A business leader isn’t necessarily the senior-most executive of an organization. Leaders can be found at every level, equipped with the behaviors and skills that it takes to bring teams of people together and motivate them to do what it takes to achieve business success. Effective teams are instrumental to creating world-class businesses. But developing the capabilities to lead them is the challenge.
The starting point is a self-assessment to evaluate your strengths and weaknesses. That’s the way to determine where the gaps lie and identifying what soft and hard skills need to be developed or improved to bridge them.
It begins with a big-picture assessment focusing on the type of leader you are. There are problem solvers, for example. Others are more oriented toward helping people coalesce around common goals and needs. And maybe you see yourself one way – but do others share that view?
Take a look at how you interact with others to uncover where you shine and where you don’t. When it comes to your peers or co-workers, for example, are you empathetic to their feelings and thinking, their opinions and point of view? And do you make the effort to help them shine and grow? And consider your own orientation – your willingness to accept responsibility or to explore new ideas or approaches to your work. How effectively you communicate is a critical skill to assess as is your strength at solving problems.

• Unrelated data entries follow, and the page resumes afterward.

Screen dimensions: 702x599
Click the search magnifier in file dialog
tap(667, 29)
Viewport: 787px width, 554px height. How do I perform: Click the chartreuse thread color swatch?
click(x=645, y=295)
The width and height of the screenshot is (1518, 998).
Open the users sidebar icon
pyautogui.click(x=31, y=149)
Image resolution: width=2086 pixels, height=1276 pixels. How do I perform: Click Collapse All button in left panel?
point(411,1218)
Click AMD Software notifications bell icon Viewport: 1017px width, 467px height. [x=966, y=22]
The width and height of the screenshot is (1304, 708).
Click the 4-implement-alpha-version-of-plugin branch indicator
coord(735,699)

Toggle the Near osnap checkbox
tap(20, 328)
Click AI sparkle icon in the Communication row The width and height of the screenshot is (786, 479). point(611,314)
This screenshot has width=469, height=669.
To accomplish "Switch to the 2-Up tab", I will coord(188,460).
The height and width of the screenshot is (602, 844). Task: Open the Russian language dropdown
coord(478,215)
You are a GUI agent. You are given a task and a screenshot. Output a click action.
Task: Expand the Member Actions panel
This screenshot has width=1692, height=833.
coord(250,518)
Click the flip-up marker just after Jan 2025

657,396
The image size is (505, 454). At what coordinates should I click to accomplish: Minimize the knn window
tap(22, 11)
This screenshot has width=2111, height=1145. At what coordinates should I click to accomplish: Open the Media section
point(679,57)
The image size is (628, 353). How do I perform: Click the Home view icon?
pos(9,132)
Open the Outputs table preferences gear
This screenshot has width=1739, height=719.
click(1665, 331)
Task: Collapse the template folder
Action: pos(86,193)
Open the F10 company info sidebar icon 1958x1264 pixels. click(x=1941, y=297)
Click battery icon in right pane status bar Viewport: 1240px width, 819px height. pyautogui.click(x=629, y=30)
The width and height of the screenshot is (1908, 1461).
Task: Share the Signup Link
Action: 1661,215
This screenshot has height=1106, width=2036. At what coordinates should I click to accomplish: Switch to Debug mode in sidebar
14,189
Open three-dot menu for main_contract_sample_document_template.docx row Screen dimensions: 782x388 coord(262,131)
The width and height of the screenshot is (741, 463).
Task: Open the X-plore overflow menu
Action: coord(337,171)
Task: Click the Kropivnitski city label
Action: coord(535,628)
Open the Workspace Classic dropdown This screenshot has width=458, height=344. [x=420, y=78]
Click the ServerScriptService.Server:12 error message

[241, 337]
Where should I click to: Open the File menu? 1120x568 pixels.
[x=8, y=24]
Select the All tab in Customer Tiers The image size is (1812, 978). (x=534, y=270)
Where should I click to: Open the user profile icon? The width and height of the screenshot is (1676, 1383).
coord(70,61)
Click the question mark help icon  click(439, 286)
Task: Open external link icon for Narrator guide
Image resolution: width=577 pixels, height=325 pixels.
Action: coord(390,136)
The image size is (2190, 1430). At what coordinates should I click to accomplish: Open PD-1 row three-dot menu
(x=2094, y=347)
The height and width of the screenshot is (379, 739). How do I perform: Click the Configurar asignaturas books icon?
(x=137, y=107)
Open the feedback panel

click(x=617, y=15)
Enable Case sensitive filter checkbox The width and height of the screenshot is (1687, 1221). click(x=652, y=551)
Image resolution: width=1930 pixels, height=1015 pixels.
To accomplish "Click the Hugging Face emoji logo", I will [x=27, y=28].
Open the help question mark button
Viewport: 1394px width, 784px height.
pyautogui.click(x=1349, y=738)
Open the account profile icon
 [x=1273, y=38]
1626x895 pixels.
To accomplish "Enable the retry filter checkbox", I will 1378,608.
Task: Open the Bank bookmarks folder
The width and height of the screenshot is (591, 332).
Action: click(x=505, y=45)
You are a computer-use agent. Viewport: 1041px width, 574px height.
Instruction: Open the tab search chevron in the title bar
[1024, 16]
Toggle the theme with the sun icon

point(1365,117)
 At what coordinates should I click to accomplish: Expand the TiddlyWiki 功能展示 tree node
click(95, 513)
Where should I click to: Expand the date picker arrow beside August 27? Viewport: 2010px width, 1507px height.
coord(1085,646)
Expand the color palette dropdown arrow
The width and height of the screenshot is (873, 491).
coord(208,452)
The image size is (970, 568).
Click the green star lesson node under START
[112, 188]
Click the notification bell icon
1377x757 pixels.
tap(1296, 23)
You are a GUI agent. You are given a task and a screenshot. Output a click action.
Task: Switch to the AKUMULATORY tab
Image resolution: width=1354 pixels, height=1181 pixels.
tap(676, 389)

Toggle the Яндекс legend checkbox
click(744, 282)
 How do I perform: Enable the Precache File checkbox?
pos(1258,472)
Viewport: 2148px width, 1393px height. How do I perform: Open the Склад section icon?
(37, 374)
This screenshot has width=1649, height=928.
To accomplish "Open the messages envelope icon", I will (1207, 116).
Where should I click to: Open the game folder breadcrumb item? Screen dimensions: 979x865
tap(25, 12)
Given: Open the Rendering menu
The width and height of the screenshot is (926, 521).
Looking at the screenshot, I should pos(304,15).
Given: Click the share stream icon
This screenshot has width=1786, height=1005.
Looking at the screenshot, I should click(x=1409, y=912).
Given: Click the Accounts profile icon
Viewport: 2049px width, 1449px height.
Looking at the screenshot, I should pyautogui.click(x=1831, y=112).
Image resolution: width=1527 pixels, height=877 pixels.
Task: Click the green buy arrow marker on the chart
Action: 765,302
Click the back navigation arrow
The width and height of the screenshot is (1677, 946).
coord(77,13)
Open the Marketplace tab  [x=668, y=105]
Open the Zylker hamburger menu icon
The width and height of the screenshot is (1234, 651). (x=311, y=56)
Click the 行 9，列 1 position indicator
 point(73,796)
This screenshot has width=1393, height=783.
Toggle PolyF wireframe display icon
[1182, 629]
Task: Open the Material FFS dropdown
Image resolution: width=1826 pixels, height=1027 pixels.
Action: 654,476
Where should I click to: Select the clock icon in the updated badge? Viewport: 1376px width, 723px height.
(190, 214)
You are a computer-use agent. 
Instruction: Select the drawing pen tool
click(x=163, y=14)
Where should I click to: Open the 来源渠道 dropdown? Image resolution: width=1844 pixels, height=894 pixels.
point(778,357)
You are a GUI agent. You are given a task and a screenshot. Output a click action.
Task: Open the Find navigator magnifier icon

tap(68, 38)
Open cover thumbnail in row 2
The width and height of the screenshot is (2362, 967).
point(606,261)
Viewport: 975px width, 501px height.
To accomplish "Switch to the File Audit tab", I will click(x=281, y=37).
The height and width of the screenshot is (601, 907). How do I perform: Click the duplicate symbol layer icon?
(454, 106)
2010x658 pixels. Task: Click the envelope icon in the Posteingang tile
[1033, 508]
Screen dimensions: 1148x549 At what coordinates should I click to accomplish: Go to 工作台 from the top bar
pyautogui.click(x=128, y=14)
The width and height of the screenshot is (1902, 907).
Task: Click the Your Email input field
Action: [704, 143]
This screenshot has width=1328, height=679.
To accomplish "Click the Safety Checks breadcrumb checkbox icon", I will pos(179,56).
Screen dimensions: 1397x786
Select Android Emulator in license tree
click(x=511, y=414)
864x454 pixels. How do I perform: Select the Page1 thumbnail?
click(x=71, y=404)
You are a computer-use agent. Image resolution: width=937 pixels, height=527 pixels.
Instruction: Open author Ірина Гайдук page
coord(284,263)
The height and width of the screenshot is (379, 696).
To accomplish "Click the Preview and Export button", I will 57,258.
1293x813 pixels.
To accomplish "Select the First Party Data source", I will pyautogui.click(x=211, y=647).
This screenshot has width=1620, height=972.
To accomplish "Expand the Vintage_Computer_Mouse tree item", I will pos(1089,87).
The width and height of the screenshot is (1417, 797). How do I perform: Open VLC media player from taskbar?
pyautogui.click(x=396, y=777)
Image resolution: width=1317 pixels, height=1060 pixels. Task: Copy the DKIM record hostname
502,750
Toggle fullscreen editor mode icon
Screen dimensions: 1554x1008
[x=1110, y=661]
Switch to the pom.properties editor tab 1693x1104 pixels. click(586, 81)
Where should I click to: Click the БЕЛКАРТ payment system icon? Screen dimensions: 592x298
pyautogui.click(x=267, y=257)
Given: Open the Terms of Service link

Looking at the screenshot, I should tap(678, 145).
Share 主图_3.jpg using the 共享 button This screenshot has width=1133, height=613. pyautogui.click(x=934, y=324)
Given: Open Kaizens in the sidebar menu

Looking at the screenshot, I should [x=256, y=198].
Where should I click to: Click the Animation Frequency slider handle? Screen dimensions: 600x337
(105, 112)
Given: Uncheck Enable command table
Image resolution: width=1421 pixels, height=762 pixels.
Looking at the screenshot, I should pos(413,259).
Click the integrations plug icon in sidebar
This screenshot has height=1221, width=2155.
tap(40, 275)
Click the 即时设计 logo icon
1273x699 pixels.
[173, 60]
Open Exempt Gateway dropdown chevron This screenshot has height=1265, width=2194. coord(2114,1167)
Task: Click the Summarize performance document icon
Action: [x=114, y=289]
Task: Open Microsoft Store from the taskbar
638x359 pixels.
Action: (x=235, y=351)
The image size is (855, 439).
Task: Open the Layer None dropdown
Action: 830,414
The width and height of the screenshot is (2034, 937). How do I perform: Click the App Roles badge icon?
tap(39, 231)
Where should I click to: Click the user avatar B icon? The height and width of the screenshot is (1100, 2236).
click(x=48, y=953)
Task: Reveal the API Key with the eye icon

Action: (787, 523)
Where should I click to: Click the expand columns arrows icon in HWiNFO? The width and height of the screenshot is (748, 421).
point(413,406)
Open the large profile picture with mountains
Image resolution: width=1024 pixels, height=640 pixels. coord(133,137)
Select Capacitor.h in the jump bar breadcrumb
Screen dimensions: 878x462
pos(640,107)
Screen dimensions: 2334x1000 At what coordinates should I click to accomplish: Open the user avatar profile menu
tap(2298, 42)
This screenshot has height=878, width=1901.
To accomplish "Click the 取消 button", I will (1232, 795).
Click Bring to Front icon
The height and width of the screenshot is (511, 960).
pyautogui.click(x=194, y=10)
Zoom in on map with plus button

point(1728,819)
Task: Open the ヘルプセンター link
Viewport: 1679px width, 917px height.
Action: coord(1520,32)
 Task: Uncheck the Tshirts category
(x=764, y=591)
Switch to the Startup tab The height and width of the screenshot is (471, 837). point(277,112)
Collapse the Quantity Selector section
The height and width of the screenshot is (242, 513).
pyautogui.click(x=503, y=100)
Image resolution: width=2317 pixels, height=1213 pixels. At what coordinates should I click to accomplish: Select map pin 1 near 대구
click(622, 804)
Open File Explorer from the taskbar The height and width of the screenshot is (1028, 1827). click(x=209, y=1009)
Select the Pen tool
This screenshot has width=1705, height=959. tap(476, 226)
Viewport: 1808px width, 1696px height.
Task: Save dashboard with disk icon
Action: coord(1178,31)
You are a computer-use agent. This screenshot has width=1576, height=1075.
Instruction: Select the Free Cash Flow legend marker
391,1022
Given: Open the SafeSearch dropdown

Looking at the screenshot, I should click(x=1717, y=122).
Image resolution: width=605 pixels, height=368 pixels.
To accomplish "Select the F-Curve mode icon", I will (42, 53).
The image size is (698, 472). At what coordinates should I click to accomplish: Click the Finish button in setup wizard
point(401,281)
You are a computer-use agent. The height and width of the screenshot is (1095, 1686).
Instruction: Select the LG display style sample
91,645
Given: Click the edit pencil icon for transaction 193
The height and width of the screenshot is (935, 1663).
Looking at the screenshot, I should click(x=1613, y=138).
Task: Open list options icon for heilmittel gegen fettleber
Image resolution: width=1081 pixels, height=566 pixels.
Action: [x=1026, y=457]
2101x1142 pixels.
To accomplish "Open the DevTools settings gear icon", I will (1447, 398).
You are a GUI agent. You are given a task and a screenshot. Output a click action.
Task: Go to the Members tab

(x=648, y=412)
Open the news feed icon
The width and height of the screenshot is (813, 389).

The evaluation should give you a good idea of areas to work on, but developing a plan that identifies specific strategies will be important to guiding your path forward. Formal leadership training is definitely something to look at as a means of adding structure to your self-improvement program. Many business schools offer this in some form, and in both the online or traditional setting. Plus, coursework that results in a credential such as an executive certificate will burnish your standing.
Such programs offer concentrations in different aspects of leadership that will always come into play. Techniques to acquire basic skills in decision-making and conflict resolution, for example, form the backbone of foundational leadership programs. Others look at common leadership challenges. They place participants at the crossroads of tactics and strategy and give them the perspective necessary to understand and respond to the kinds of situations that arise in today’s uncertain and complex business environment. A third area of focus, strategic leadership, places an emphasis on planning and foresight and how these capabilities synthesize to drive success.
The final step – and, of course, the crux of the matter – is that of implementing what you have learned by challenging your team and motivating them to new levels of success.
That should result in empowered team members who contribute to the outcome of projects that engage and excite them. They will run with their assigned tasks and hold themselves accountable for their work, even with minimal oversight.
Meanwhile, you will keep projects moving forward because everyone knows the goal, as well as their roles and responsibilities. Your decision-making can remain simple and straightforward, the buck stopping with you, ultimately leaving your organization far better off for your contributions.